[[ THE RECORDS, beginning ]]
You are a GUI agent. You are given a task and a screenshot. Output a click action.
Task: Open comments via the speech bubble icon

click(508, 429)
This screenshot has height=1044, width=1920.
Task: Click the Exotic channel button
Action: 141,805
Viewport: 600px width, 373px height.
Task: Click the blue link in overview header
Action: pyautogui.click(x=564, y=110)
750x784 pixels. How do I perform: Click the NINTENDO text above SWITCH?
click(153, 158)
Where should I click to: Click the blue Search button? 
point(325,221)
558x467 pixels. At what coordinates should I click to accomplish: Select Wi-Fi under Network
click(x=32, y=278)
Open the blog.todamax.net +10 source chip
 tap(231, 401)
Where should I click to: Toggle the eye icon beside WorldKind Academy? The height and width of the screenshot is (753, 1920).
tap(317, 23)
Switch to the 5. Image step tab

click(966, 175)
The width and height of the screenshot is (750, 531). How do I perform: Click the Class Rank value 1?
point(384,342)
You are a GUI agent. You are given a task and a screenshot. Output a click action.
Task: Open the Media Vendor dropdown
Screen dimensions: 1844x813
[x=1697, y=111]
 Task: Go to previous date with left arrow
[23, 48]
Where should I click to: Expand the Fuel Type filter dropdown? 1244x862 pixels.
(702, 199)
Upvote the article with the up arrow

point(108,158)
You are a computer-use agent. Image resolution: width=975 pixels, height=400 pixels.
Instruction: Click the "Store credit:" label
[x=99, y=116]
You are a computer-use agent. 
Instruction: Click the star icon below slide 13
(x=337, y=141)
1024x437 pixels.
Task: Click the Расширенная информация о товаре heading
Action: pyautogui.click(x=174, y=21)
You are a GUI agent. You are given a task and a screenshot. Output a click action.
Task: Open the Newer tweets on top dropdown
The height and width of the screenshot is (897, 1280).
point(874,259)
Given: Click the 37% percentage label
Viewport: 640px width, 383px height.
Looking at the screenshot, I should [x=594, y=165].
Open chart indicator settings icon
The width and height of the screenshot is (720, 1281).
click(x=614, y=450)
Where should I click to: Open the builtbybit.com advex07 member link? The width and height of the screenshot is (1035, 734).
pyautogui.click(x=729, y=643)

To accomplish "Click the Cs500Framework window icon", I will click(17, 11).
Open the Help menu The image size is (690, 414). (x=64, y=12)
[[ THE RECORDS, end ]]
● PROBLEM:
An exact restatement of the lines from the one with "You are a computer-use agent. Image" through the last line of the data is the only acceptable answer.

● WRITTEN ANSWER:
You are a computer-use agent. Image resolution: width=975 pixels, height=400 pixels.
Instruction: Click the "Store credit:" label
[x=99, y=116]
You are a computer-use agent. 
Instruction: Click the star icon below slide 13
(x=337, y=141)
1024x437 pixels.
Task: Click the Расширенная информация о товаре heading
Action: pyautogui.click(x=174, y=21)
You are a GUI agent. You are given a task and a screenshot. Output a click action.
Task: Open the Newer tweets on top dropdown
The height and width of the screenshot is (897, 1280).
point(874,259)
Given: Click the 37% percentage label
Viewport: 640px width, 383px height.
Looking at the screenshot, I should [x=594, y=165].
Open chart indicator settings icon
The width and height of the screenshot is (720, 1281).
click(x=614, y=450)
Where should I click to: Open the builtbybit.com advex07 member link? The width and height of the screenshot is (1035, 734).
pyautogui.click(x=729, y=643)

To accomplish "Click the Cs500Framework window icon", I will click(17, 11).
Open the Help menu The image size is (690, 414). (x=64, y=12)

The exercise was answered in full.